Robots delivering packages may soon become common, if Henry Harris-Burland, Marketing Director at Estonia’s Starship Technologies has his way. A six-month pilot test begun in August 2016 in co-operation with Hermes and continuing in London is proving a big hit. “Customers were very satisfied and we have learnt plenty about interactions between people and robots and how to set up an efficient, leading global robot delivery service.” GPS-driven robots went back and forth between Hermes shops and select test customers in Hamburg’s suburbs of Ottensen, Grindel and Volksdorf. By late March, the robots had gone on around 600 tours and covered over 3,500 kilometres. Starship now has its own branch in Hamburg.
High-tech robots on Hamburg’s streets
Starship Technologies was launched in 2014 by the co-founder of Skype Ahti Heinla and Janus Friis in Tallinn and uses a comprehensive mix of technology. Harris-Burland noted: “The robot uses a sophisticated suite of sensors to drive independently and avoid obstacles. The technology involves computer vision, some machine learning, radar, ultrasound sensors as well stereo and TOF cameras.” For security reasons, a person always accompanies the robot, which can be ordered and opened with a mobile phone. The recipient receives an SMS when the robot is outside the door.
Burgers and pizza to come next
At present, Starship is testing its “Local Starship Delivery Robots” (A new name is due to be announced soon.) – in Hamburg with Foodora and Domino’s Pizza. So far, the robots have done test deliveries in 18 nations across the globe. “They are now are used daily in five countries: Britain, the United States, Estonia, Germany and Switzerland,” said Harris-Burland. Starship hopes to revolutionise local delivery services. He explained: “We want to help local companies to give residents convenient and affordable services and avoid traffic jams and pollution at the same time by reducing the number of cars and transporters on the roads.”
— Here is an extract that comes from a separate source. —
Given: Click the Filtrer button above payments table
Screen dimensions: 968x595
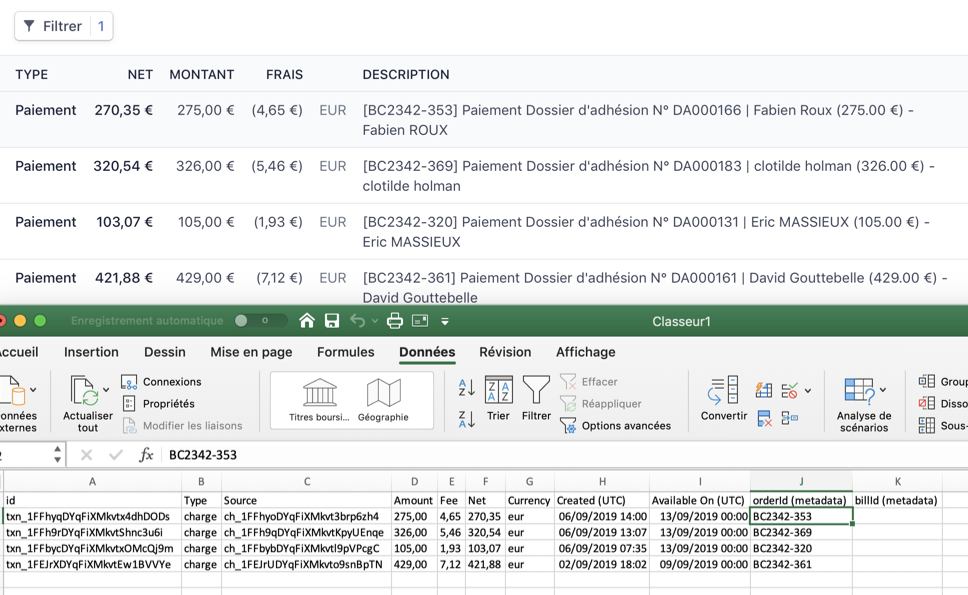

Lack of interest among passers-by
However, these clever little robots are not yet ready for mass production. So far, the test runs have yielded improved map data and can answer questions about whether robots can really be used to deliver packages and how to streamline processes to make them more cost efficient. But their success depends largely on customer acceptance and so far, passers-by have shown little interest in them, according to Harris-Burland. “Only 1 per cent of around 10 million people who have met the robot asked questions. Most just glanced briefly at the robot and then ignored it. However, children love the robot and some even stroked it as though it were a dog!”